Make your own Sun-day.

John Farley
Pastor-Teacher
Sunday,
January 14, 2018

Make your own Sun-day

Col 1:1-2

4. Who is the audience (recipients of the letter)? What are the significant facts about them?

The original audience for the letter consisted of the saints and faithful brethren in Christ who were at Colossae.

What do we know about the city of Colossae and its inhabitants at the time that Paul wrote this letter?

What do we learn about the saints and faithful brethren in Christ from the letter itself?

What other information (if any) is given about the church at Colossae in other books of the Bible?

The city of Colossae.

 

The inhabitants of Colossae.

The majority of the population of Colossae in Paul’s day was most likely Gentile.

However, there were also a considerable number of Jews in the region.

 

The Romans kept the peace, built good roads, and encouraged trade.

The peace and the excellent roads facilitated travel.
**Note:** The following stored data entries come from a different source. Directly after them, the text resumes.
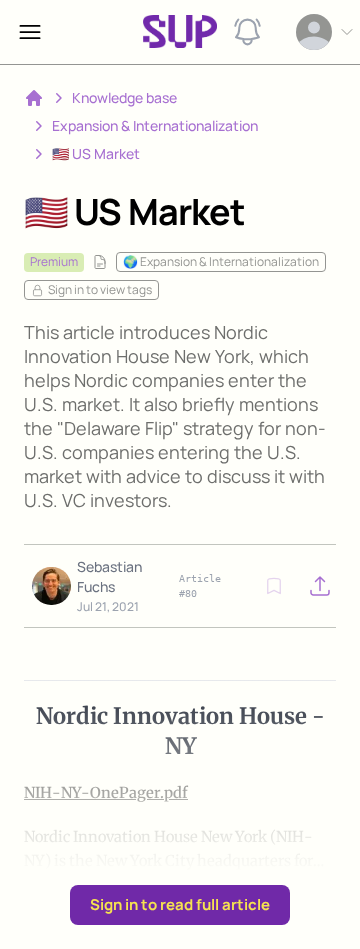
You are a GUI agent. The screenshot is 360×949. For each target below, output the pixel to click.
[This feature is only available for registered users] (274, 586)
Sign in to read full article (180, 904)
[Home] (34, 98)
There were many different ethnic groups and cultures and religions across the empire.

Colossae was a town where many different cultures, religions and philosophies intermingled.

The Roman religion absorbed many of the gods and cults of the nations that they conquered.

 

The Romans had no problem with the blending of religions in their empire.

People who mixed and matched religions, gods, and philosophies.

 

syncretism: “the reconciliation or fusion of differing systems of belief”.

 

Now on Sundays we have people who make their own religion!

 

We see the fingerprints of syncretism all over the heresy Paul warns the Colossians about in chapter 2.

The church at Colossae.

There is strong evidence that nearly all of the recipients of the letter were Gentile believers.

1. Paul refers to their pagan past, not Jewish unbelief and Law-breaking (see Rom 2:9- 29; 3:3).

Col 1:21
Col 2:20-21

The elementary principles of the world refer to pagan gods or spiritual forces.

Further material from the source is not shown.